Feminine Influences

(by Felicia Conti)
"The person(s) in my life who most influenced or most helped me with the development of my feminine side is......................"

The person in my life who most influenced the development of my feminine side was probably my mother. She was an amateur actress who played the leading lady parts in a number of plays. I remember sitting in the theatre as a young boy when this steamy woman would walk out on stage and everyone would be entranced by her beauty. Was this the same woman who I called “mom” and who only hours before had been preparing my dinner? I remember trying on her clothes and wondering if I would ever be transformed from what I considered to be “ordinary” to “special”? Second in line, was probably my sister who developed at a fairly young age into a real beauty. She had lots of cute girlfriends and lots of guys calling on her constantly. She also had lots of clothes that fit me. Maybe I could learn to be beautiful too? I think that I learned something about feminine comportment from years of observing and interacting with my mother and my sisters. I have to think that this early learning helped me to catch on quickly and to find it relatively easy to exhibit feminine mannerisms when I am now in the feminine role.

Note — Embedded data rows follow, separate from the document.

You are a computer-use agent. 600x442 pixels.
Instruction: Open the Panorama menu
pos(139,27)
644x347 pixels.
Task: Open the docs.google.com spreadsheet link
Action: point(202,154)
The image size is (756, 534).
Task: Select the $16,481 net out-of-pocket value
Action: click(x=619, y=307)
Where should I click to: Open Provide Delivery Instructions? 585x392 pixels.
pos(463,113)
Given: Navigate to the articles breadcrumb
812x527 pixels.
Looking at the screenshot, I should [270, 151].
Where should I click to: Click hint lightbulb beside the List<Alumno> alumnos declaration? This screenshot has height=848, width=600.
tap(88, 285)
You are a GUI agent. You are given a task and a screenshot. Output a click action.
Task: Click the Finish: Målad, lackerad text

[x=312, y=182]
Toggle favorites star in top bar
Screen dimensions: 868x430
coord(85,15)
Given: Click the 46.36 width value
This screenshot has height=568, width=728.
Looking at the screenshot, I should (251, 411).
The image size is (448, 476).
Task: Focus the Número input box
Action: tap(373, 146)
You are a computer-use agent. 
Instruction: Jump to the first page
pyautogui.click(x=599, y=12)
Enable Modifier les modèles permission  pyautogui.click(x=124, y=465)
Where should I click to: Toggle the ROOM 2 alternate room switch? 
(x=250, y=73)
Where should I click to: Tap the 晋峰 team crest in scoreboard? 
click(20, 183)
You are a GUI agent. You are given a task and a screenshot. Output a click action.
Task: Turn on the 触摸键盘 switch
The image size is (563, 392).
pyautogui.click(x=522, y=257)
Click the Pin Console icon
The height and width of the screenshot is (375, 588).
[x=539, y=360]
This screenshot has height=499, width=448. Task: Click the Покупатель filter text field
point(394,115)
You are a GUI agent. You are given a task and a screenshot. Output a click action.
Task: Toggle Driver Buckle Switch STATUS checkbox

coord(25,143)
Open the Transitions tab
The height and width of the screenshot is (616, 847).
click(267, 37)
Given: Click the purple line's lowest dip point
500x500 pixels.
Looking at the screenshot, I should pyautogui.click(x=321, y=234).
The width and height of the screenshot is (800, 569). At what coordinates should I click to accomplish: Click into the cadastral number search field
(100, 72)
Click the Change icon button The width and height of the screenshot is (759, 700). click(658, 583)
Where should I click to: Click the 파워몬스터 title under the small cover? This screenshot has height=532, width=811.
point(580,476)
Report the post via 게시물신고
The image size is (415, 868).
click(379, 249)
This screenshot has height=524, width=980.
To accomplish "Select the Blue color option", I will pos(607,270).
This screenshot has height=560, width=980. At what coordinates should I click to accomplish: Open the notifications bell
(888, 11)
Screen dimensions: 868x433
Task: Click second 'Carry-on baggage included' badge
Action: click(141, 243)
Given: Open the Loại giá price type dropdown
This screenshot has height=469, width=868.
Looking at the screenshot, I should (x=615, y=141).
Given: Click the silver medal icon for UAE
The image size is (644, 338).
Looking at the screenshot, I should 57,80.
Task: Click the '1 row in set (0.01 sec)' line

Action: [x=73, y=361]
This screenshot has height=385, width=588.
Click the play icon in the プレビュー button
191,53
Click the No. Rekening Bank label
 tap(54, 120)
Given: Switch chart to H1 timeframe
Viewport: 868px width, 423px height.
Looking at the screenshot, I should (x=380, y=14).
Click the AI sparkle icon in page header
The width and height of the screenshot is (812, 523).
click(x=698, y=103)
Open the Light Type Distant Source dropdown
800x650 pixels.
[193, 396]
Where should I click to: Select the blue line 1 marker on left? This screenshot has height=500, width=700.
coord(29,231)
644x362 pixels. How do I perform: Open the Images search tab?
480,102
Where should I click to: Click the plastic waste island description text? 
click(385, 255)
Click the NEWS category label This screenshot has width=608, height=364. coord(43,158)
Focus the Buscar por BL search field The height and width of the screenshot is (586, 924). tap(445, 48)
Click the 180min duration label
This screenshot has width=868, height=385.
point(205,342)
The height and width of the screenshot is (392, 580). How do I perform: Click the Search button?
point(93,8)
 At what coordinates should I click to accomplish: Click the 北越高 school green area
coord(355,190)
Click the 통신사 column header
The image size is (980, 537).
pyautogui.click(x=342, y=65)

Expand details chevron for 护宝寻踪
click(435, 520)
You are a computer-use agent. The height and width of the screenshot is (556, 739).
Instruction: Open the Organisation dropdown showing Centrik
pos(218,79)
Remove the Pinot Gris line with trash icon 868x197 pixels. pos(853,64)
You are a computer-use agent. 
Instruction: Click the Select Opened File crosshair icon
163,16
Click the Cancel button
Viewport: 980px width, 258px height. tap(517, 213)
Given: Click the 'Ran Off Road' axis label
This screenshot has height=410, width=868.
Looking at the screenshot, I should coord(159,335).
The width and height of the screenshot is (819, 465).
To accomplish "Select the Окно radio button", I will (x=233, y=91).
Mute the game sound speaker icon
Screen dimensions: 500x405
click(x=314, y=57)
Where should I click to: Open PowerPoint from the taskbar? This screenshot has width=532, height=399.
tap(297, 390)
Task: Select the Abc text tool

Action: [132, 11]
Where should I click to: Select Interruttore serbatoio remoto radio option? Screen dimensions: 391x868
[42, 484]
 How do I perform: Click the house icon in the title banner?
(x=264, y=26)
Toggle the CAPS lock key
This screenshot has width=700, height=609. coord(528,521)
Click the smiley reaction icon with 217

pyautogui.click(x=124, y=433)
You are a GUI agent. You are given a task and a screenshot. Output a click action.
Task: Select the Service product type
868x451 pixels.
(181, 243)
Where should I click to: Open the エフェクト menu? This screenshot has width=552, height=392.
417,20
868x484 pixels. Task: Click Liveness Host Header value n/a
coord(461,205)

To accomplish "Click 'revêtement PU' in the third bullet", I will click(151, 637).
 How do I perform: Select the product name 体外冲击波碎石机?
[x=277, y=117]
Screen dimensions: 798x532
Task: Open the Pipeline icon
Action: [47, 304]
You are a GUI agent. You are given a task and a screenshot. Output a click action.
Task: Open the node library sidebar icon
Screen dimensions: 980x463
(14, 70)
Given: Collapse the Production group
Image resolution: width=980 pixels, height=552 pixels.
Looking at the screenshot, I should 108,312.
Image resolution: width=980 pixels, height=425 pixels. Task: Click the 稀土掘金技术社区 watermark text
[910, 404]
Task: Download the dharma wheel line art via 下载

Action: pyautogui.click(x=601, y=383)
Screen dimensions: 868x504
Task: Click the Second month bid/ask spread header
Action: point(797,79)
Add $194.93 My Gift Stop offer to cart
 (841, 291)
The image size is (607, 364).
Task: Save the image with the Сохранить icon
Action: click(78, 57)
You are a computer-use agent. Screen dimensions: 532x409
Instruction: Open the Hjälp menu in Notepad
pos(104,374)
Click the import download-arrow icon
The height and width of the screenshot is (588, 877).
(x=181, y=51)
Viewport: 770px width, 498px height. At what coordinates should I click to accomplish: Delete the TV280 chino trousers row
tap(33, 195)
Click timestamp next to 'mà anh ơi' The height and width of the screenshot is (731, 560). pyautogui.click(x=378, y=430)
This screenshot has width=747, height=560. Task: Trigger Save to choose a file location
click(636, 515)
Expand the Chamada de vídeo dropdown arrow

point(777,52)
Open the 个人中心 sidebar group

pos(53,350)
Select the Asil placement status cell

Most of my feminine existence stayed in my fantasy life until several years ago when a therapist suggested that I try dressing again. After getting some fairly acceptable pictures posted on Yahoo, I met an experienced translady, Lori Michaels who helped me to get ready for my first night out on the town. In doing my make-up, she was able to give me a glimpse of my potential and a realization that it was possible to look good as a female. Several months later, during a down period when I was feeling I was making no progress in my feminine development, I met Joey Brooks, a make-up artist and drag performer who did my make up and gave me a make up lesson. She helped me to achieve the next level in my feminine development at least as far as physical presentation go. Additionally, I purchased several make up videos on line, including one done by Raven, the drag entertainer from Atlanta. Of course, I have had to tone down the drag effects to get a more natural look.

Working on my mental, emotional, and spiritual development as a female is much more difficult to discern as that work cannot really be separated from the years of work I have done on myself as a person, in general. Although I sometimes do enjoy role-playing when in my feminine role, for the most part, I strive to be fairly consistent whether I am primarily male or female at the time. My current therapist along with a number of my trans-friends (both in person and in GenderEvolve) have been very influential and helpful in my broader feminine development. At this stage, I would say that I am adolescent in terms of my emotional feminine development. I have a long way to go to achieve some kind of wholeness and a definite sense of direction for my life.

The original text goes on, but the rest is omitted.